Assez éloquents, les résultats du sondage de l’ARQ rejoignent ceux recueillis au cours de l’étude de l’ITHQ et de l’ÉHL.

Voici donc le « Top 5 » des principaux irritants ressentis par l’ensemble des restaurateurs québécois, selon l’enquête de l’ARQ.

 

 Source : ARQ Info,  volume 18, numéro 7 (décembre 2011), p. 6.

La comparaison des deux tableaux de résultats (ITHQ/ÉHL et ARQ), permet d’identifier les problèmes de main-d’œuvre et de concurrence comme deux enjeux majeurs. Le coût de la nourriture étant un phénomène nouveau, ce facteur n’avait cependant pas le même poids dans l‘étude de l’ITHQ-ÉHL de 2010.

La pénurie de personnel occupe le premier rang dans l’étude de l’ITHQ/ÉHL avec un taux de réponse de 38,9 % alors qu’il se place au second rang dans celle de l’ARQ avec un taux de 55 %. Ces pourcentages élevés en font l’enjeu ou l’irritant le plus souvent mentionné dans les deux études. Les coûts de la main-d’œuvre sont un facteur également très sensible puisqu’ils ont été identifiés comme un irritant  par 15,4 % et 46,7 % des répondants des deux études respectivement. Enfin, la concurrence aigüe touche un nombre important de restaurateurs indépendants, comme en témoignent 21,7 % des répondants de l’étude de l’ITHQ/ÉHL et 41,6 % de celle de l’ARQ.

La difficulté à créer un mouvement collectif incluant un très grand nombre de restaurants québécois (plus de 21 000, en fait), pose des défis de taille. Une réflexion sérieuse doit donc être initiée par rapport à ces trois sujets qui préoccupent significativement la restauration indépendante au Québec.

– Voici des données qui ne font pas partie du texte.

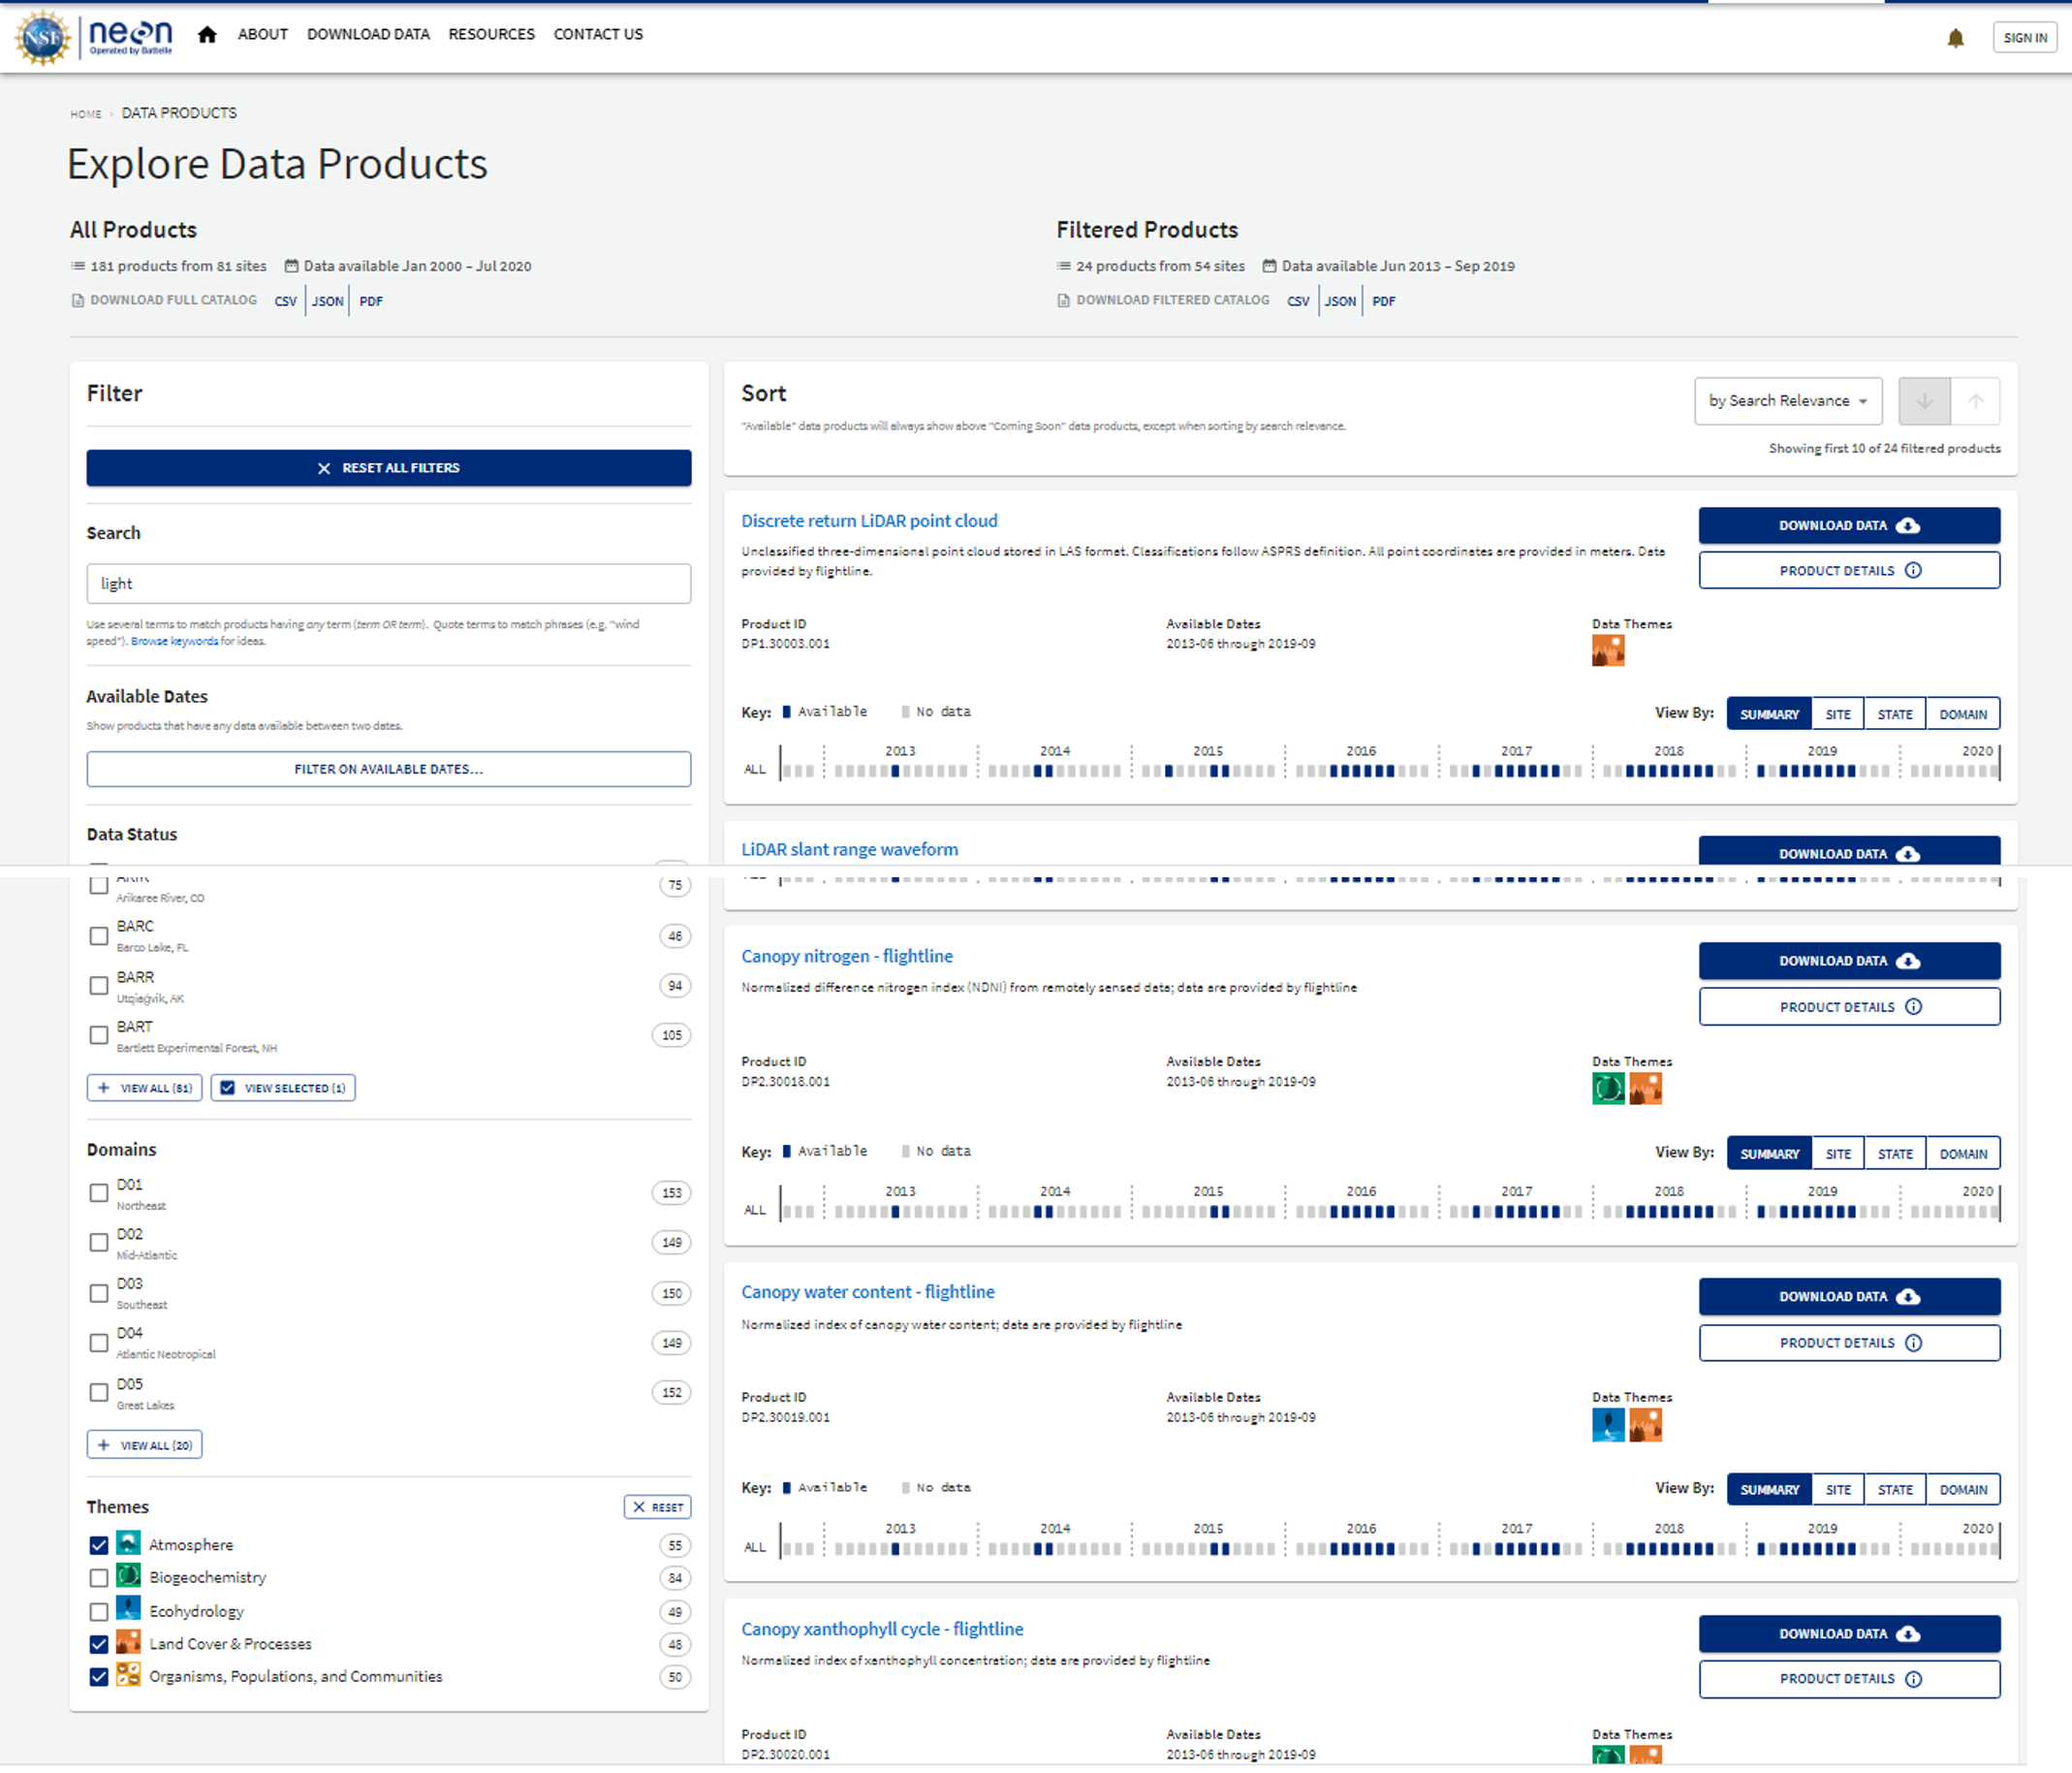The height and width of the screenshot is (1773, 2072).
Task: Uncheck the Atmosphere theme checkbox
Action: point(98,1545)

L’ARQ s’avère probablement le meilleur catalyseur de cette réflexion et pourrait encourager ses membres à adopter de nouvelles approches à l’égard de la gestion de la main-d’œuvre et de la rémunération. Un plan de formation serait probablement plus efficace qu’un nouveau cadre réglementaire. De plus, afin d’éviter le développement non contrôlé de nouveaux restaurants, des campagnes d’information auprès des banques et du public pourraient constituer des pistes de solution intéressantes.

La concurrence vive existera toujours et, par définition, le libre marché empêchera  d’imposer une limite du nombre de restaurants voyant le jour. Cette intense concurrence favorise le consommateur et pousse les entreprises à renouveler leur offre tout en améliorant constamment leur gestion sous peine de disparaître. Mais l’inverse est également vrai : une plus faible concurrence défavoriserait le consommateur et encouragerait les entreprises à maintenir leur statu quo puisqu’elles auraient la garantie de maintenir leur part de marché.

La question de la rémunération et des coûts constitue un problème en soi, tout en étant reliée à la question de la pénurie. Les solutions qui doivent être considérées touchent de nombreux éléments inhérents à l’entreprise, incluant sa taille, la gestion de sa capacité ainsi que ses systèmes de production et de distribution.